_REQUIREMENTS_
Rename every "GUI agent" to "interface agent" in the lines below, and leave everything else unchanged.
***** DATA SHOWN *****
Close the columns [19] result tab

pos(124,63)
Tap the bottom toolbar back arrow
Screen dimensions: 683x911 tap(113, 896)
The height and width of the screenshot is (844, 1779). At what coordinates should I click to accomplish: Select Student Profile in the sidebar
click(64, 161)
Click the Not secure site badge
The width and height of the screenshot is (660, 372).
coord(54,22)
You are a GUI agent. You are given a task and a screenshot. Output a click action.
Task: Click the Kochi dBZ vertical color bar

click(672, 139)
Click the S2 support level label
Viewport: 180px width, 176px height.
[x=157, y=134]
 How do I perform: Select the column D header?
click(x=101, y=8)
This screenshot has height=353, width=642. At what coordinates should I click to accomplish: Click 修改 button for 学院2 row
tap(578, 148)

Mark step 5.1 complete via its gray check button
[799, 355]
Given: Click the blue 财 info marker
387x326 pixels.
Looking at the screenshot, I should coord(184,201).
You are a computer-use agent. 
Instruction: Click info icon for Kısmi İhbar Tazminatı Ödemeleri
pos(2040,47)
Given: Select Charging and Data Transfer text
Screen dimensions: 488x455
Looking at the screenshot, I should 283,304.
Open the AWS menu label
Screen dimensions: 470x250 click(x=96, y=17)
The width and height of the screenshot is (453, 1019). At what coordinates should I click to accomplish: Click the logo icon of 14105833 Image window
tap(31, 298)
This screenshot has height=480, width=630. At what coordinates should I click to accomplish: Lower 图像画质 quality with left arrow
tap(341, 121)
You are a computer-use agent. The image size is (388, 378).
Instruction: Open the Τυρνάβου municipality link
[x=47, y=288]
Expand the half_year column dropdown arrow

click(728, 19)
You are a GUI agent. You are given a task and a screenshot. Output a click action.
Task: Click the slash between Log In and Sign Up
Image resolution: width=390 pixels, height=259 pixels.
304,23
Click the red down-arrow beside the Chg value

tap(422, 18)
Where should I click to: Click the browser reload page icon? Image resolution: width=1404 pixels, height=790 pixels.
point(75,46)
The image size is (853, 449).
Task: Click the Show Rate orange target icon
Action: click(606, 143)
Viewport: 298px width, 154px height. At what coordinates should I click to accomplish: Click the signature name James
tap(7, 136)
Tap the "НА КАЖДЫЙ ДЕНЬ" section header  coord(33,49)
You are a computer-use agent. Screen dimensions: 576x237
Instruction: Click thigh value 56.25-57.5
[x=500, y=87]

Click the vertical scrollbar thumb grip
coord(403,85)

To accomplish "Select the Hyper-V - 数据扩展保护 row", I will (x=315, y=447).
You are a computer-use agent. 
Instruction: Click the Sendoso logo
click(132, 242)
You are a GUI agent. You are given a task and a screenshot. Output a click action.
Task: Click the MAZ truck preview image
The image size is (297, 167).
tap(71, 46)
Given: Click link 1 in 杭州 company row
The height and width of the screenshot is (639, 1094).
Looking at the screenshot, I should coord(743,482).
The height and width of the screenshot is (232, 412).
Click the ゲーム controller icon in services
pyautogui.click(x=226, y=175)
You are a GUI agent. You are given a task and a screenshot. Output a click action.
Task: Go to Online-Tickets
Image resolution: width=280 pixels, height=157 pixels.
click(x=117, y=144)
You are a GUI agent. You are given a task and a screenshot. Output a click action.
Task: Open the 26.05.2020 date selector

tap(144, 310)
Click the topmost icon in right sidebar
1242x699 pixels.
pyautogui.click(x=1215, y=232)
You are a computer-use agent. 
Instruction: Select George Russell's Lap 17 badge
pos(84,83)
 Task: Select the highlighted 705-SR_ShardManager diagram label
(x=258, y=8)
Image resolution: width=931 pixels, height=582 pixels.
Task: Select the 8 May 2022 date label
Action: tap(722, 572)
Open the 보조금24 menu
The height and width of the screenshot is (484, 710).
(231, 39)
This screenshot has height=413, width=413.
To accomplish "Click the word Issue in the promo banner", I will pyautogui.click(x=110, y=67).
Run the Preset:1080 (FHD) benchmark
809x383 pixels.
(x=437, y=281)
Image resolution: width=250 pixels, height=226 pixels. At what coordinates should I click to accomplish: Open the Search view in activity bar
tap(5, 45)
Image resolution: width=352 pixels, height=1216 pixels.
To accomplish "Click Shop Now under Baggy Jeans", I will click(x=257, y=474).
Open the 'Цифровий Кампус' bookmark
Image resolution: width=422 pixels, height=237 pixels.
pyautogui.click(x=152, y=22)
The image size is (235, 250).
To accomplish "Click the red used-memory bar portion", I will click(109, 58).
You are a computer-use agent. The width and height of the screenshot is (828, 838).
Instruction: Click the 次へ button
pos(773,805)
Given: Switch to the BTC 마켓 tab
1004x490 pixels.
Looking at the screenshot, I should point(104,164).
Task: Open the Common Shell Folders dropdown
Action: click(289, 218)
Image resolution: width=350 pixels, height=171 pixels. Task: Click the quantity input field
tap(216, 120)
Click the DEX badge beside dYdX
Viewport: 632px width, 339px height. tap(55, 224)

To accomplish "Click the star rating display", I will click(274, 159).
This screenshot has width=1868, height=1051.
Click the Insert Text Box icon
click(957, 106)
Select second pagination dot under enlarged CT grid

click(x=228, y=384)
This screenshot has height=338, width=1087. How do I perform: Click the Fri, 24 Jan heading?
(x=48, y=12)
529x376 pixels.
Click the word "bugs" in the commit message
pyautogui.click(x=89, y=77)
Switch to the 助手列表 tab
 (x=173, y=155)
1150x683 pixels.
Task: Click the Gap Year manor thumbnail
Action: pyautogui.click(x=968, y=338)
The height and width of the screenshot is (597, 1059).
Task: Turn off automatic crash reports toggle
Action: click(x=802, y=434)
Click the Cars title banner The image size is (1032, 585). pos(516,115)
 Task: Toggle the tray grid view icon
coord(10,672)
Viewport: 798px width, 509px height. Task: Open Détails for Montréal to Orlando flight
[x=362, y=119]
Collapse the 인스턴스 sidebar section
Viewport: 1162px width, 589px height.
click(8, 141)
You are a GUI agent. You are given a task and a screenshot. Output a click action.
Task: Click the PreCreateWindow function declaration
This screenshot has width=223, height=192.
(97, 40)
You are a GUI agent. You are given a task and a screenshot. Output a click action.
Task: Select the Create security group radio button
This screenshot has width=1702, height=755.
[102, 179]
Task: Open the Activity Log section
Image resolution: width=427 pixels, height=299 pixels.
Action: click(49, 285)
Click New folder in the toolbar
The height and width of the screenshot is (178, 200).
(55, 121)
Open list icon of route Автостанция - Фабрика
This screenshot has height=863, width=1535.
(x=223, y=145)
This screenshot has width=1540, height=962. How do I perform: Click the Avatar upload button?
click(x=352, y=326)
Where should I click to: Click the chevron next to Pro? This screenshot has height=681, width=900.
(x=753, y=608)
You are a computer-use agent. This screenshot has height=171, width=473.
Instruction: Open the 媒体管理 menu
*****
_REPLY TO THE TASK_
Close the columns [19] result tab

pos(124,63)
Tap the bottom toolbar back arrow
Screen dimensions: 683x911 tap(113, 896)
The height and width of the screenshot is (844, 1779). At what coordinates should I click to accomplish: Select Student Profile in the sidebar
click(64, 161)
Click the Not secure site badge
The width and height of the screenshot is (660, 372).
coord(54,22)
You are a interface agent. You are given a task and a screenshot. Output a click action.
Task: Click the Kochi dBZ vertical color bar

click(672, 139)
Click the S2 support level label
Viewport: 180px width, 176px height.
[x=157, y=134]
 How do I perform: Select the column D header?
click(x=101, y=8)
This screenshot has height=353, width=642. At what coordinates should I click to accomplish: Click 修改 button for 学院2 row
tap(578, 148)

Mark step 5.1 complete via its gray check button
[799, 355]
Given: Click the blue 财 info marker
387x326 pixels.
Looking at the screenshot, I should coord(184,201).
You are a computer-use agent. 
Instruction: Click info icon for Kısmi İhbar Tazminatı Ödemeleri
pos(2040,47)
Given: Select Charging and Data Transfer text
Screen dimensions: 488x455
Looking at the screenshot, I should 283,304.
Open the AWS menu label
Screen dimensions: 470x250 click(x=96, y=17)
The width and height of the screenshot is (453, 1019). At what coordinates should I click to accomplish: Click the logo icon of 14105833 Image window
tap(31, 298)
This screenshot has height=480, width=630. At what coordinates should I click to accomplish: Lower 图像画质 quality with left arrow
tap(341, 121)
You are a computer-use agent. The image size is (388, 378).
Instruction: Open the Τυρνάβου municipality link
[x=47, y=288]
Expand the half_year column dropdown arrow

click(728, 19)
You are a interface agent. You are given a task and a screenshot. Output a click action.
Task: Click the slash between Log In and Sign Up
Image resolution: width=390 pixels, height=259 pixels.
304,23
Click the red down-arrow beside the Chg value

tap(422, 18)
Where should I click to: Click the browser reload page icon? Image resolution: width=1404 pixels, height=790 pixels.
point(75,46)
The image size is (853, 449).
Task: Click the Show Rate orange target icon
Action: click(606, 143)
Viewport: 298px width, 154px height. At what coordinates should I click to accomplish: Click the signature name James
tap(7, 136)
Tap the "НА КАЖДЫЙ ДЕНЬ" section header  coord(33,49)
You are a computer-use agent. Screen dimensions: 576x237
Instruction: Click thigh value 56.25-57.5
[x=500, y=87]

Click the vertical scrollbar thumb grip
coord(403,85)

To accomplish "Select the Hyper-V - 数据扩展保护 row", I will (x=315, y=447).
You are a computer-use agent. 
Instruction: Click the Sendoso logo
click(132, 242)
You are a interface agent. You are given a task and a screenshot. Output a click action.
Task: Click the MAZ truck preview image
The image size is (297, 167).
tap(71, 46)
Given: Click link 1 in 杭州 company row
The height and width of the screenshot is (639, 1094).
Looking at the screenshot, I should coord(743,482).
The height and width of the screenshot is (232, 412).
Click the ゲーム controller icon in services
pyautogui.click(x=226, y=175)
You are a interface agent. You are given a task and a screenshot. Output a click action.
Task: Go to Online-Tickets
Image resolution: width=280 pixels, height=157 pixels.
click(x=117, y=144)
You are a interface agent. You are given a task and a screenshot. Output a click action.
Task: Open the 26.05.2020 date selector

tap(144, 310)
Click the topmost icon in right sidebar
1242x699 pixels.
pyautogui.click(x=1215, y=232)
You are a computer-use agent. 
Instruction: Select George Russell's Lap 17 badge
pos(84,83)
 Task: Select the highlighted 705-SR_ShardManager diagram label
(x=258, y=8)
Image resolution: width=931 pixels, height=582 pixels.
Task: Select the 8 May 2022 date label
Action: tap(722, 572)
Open the 보조금24 menu
The height and width of the screenshot is (484, 710).
(231, 39)
This screenshot has height=413, width=413.
To accomplish "Click the word Issue in the promo banner", I will pyautogui.click(x=110, y=67).
Run the Preset:1080 (FHD) benchmark
809x383 pixels.
(x=437, y=281)
Image resolution: width=250 pixels, height=226 pixels. At what coordinates should I click to accomplish: Open the Search view in activity bar
tap(5, 45)
Image resolution: width=352 pixels, height=1216 pixels.
To accomplish "Click Shop Now under Baggy Jeans", I will click(x=257, y=474).
Open the 'Цифровий Кампус' bookmark
Image resolution: width=422 pixels, height=237 pixels.
pyautogui.click(x=152, y=22)
The image size is (235, 250).
To accomplish "Click the red used-memory bar portion", I will click(109, 58).
You are a computer-use agent. The width and height of the screenshot is (828, 838).
Instruction: Click the 次へ button
pos(773,805)
Given: Switch to the BTC 마켓 tab
1004x490 pixels.
Looking at the screenshot, I should point(104,164).
Task: Open the Common Shell Folders dropdown
Action: click(289, 218)
Image resolution: width=350 pixels, height=171 pixels. Task: Click the quantity input field
tap(216, 120)
Click the DEX badge beside dYdX
Viewport: 632px width, 339px height. tap(55, 224)

To accomplish "Click the star rating display", I will click(274, 159).
This screenshot has width=1868, height=1051.
Click the Insert Text Box icon
click(957, 106)
Select second pagination dot under enlarged CT grid

click(x=228, y=384)
This screenshot has height=338, width=1087. How do I perform: Click the Fri, 24 Jan heading?
(x=48, y=12)
529x376 pixels.
Click the word "bugs" in the commit message
pyautogui.click(x=89, y=77)
Switch to the 助手列表 tab
 (x=173, y=155)
1150x683 pixels.
Task: Click the Gap Year manor thumbnail
Action: pyautogui.click(x=968, y=338)
The height and width of the screenshot is (597, 1059).
Task: Turn off automatic crash reports toggle
Action: click(x=802, y=434)
Click the Cars title banner The image size is (1032, 585). pos(516,115)
 Task: Toggle the tray grid view icon
coord(10,672)
Viewport: 798px width, 509px height. Task: Open Détails for Montréal to Orlando flight
[x=362, y=119]
Collapse the 인스턴스 sidebar section
Viewport: 1162px width, 589px height.
click(8, 141)
You are a interface agent. You are given a task and a screenshot. Output a click action.
Task: Click the PreCreateWindow function declaration
This screenshot has width=223, height=192.
(97, 40)
You are a interface agent. You are given a task and a screenshot. Output a click action.
Task: Select the Create security group radio button
This screenshot has width=1702, height=755.
[102, 179]
Task: Open the Activity Log section
Image resolution: width=427 pixels, height=299 pixels.
Action: click(49, 285)
Click New folder in the toolbar
The height and width of the screenshot is (178, 200).
(55, 121)
Open list icon of route Автостанция - Фабрика
This screenshot has height=863, width=1535.
(x=223, y=145)
This screenshot has width=1540, height=962. How do I perform: Click the Avatar upload button?
click(x=352, y=326)
Where should I click to: Click the chevron next to Pro? This screenshot has height=681, width=900.
(x=753, y=608)
You are a computer-use agent. This screenshot has height=171, width=473.
Instruction: Open the 媒体管理 menu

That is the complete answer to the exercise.